Convolution matrix separability

Convolution with an nxn convolution matrix requires n2 multiplications per pixel and n2-1 additions per pixel. However, a property of linear algebra called separability enables this task to be completed more efficiently. When this property is used, you can achieve significant optimization improvements because it requires n multiplications and n-1 additions.

If a matrix is separable, then it can be represented as the outer product of two vectors with dimension n.

The following figure shows the separated parts of the Gaussian 5x5 matrix.


Figure 4-1 Separating the Gaussian matrix

A matrix is separable if its rank is one. The rank of a matrix is the maximum number of linearly independent columns of the matrix or the maximum number of linearly independent rows of the matrix.

A row or column is linearly independent if it cannot be expressed as a multiple of another row or column, and then added to an offset. Therefore the following equation is false for linearly independent rows or columns, c0 = c1 x alpha + beta, where c0 and c1 are two different rows or columns.

The Gaussian 5x5 matrix has a rank of one, therefore it is separable.

MATERIAL

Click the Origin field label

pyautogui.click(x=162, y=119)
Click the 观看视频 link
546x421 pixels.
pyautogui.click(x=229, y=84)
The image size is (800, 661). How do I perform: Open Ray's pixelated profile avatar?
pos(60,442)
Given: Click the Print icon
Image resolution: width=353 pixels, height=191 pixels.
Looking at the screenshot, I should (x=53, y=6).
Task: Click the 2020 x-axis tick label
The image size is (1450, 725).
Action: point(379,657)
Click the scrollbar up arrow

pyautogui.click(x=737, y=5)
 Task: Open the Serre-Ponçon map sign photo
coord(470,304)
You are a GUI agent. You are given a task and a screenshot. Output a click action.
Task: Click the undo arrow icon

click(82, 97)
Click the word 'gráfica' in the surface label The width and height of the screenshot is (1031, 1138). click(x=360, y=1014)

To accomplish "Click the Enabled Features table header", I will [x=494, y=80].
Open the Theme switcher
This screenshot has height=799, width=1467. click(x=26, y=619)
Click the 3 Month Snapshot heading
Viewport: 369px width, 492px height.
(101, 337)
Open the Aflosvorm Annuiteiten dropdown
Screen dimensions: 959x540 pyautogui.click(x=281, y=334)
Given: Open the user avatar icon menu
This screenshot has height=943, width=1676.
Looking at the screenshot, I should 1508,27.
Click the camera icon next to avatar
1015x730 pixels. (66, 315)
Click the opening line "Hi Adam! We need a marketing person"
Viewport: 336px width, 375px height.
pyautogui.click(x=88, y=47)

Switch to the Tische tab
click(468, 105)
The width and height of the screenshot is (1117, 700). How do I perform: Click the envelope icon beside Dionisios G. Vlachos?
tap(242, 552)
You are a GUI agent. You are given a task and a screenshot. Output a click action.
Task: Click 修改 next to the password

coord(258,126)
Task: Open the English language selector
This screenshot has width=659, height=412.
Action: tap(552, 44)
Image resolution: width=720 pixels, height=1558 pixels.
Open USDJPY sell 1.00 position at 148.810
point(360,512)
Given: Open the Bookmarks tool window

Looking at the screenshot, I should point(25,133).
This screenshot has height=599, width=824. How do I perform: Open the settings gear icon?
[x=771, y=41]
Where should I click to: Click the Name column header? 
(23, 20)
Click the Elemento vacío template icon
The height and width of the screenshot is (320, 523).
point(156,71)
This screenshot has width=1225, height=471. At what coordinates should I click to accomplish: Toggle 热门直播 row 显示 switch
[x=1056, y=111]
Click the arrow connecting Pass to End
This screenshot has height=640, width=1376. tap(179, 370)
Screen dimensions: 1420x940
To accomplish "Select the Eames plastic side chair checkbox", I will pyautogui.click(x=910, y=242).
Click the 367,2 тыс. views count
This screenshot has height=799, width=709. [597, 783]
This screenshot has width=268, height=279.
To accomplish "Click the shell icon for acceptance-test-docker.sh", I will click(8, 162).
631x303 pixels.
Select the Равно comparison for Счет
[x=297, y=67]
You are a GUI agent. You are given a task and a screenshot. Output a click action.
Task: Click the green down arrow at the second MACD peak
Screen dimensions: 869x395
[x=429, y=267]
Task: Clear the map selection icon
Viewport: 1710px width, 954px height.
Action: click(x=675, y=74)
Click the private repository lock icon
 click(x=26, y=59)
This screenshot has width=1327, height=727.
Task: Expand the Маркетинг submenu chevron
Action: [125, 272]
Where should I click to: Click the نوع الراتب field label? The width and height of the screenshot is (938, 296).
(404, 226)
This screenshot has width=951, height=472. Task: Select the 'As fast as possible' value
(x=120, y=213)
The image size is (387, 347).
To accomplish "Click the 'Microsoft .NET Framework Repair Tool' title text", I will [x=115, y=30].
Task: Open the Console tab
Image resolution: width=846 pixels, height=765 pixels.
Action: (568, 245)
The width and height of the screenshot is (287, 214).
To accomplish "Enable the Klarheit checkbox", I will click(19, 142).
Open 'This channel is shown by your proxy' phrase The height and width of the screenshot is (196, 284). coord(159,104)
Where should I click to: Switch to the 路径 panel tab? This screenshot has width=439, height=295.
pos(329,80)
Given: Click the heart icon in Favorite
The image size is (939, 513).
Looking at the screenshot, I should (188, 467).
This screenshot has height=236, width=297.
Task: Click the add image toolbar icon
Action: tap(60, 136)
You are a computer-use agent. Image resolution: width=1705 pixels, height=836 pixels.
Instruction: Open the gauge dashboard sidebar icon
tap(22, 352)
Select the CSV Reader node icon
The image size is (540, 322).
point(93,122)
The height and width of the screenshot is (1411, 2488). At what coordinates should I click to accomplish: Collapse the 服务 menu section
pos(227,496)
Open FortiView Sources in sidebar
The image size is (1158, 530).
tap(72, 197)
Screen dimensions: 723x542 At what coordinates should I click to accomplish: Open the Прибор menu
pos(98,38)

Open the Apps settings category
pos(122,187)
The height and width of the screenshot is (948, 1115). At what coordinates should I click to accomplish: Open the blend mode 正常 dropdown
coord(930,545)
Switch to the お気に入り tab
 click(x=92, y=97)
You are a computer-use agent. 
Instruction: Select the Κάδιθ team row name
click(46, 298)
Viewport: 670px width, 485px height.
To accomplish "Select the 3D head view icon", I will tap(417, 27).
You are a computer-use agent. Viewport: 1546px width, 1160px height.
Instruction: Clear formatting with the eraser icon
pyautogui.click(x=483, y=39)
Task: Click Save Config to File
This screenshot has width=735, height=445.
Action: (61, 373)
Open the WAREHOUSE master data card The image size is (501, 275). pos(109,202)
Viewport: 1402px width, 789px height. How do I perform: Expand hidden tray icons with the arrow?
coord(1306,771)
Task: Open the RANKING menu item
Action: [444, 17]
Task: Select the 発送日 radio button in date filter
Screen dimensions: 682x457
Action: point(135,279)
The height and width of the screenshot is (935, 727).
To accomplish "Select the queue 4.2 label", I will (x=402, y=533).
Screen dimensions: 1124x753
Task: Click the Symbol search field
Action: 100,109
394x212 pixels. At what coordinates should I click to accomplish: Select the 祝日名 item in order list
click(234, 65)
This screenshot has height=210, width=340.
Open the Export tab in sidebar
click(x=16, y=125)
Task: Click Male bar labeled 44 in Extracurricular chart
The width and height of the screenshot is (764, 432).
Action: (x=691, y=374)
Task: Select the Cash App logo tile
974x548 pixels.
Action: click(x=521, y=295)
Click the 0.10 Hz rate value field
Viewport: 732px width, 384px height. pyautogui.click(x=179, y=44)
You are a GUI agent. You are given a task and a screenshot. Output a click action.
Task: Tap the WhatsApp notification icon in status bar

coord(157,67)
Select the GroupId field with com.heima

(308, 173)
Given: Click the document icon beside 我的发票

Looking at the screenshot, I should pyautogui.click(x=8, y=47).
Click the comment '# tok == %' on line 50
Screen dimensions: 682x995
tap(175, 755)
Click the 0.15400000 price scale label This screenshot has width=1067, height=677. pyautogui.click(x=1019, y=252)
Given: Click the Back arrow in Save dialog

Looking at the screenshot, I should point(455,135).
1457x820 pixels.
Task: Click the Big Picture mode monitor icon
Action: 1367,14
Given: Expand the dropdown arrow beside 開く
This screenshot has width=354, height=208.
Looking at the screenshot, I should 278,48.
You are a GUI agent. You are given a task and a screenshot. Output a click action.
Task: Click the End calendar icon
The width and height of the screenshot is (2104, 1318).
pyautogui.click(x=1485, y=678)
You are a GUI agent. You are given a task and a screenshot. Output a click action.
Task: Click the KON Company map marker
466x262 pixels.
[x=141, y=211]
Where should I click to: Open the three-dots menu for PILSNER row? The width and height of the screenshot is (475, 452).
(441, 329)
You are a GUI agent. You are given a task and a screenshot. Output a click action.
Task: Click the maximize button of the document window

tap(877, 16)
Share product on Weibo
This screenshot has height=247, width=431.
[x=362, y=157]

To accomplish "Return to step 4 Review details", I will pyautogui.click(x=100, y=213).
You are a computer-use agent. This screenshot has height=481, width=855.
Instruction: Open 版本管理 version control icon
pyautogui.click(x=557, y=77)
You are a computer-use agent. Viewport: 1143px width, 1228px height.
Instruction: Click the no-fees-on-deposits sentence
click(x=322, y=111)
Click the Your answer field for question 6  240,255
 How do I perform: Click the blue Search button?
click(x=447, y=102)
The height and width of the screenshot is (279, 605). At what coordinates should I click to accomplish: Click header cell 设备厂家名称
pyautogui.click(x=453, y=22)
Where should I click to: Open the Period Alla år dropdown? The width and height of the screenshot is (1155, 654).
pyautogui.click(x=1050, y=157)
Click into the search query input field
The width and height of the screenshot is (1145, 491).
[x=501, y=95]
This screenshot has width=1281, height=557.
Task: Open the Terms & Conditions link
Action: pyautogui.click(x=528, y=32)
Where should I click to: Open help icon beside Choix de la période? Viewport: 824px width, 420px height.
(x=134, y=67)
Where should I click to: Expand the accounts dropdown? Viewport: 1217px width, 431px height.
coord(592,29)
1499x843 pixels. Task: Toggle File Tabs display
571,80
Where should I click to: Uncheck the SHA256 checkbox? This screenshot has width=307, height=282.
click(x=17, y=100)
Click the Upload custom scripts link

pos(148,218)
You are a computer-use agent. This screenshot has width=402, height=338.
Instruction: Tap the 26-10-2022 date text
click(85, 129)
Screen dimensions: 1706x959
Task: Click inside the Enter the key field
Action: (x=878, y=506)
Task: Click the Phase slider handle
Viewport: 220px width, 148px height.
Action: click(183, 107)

GIVEN TASK
In the text on convolution matrix separability, what rank must a matrix have to be separable?

FULL RESPONSE
A rank of one.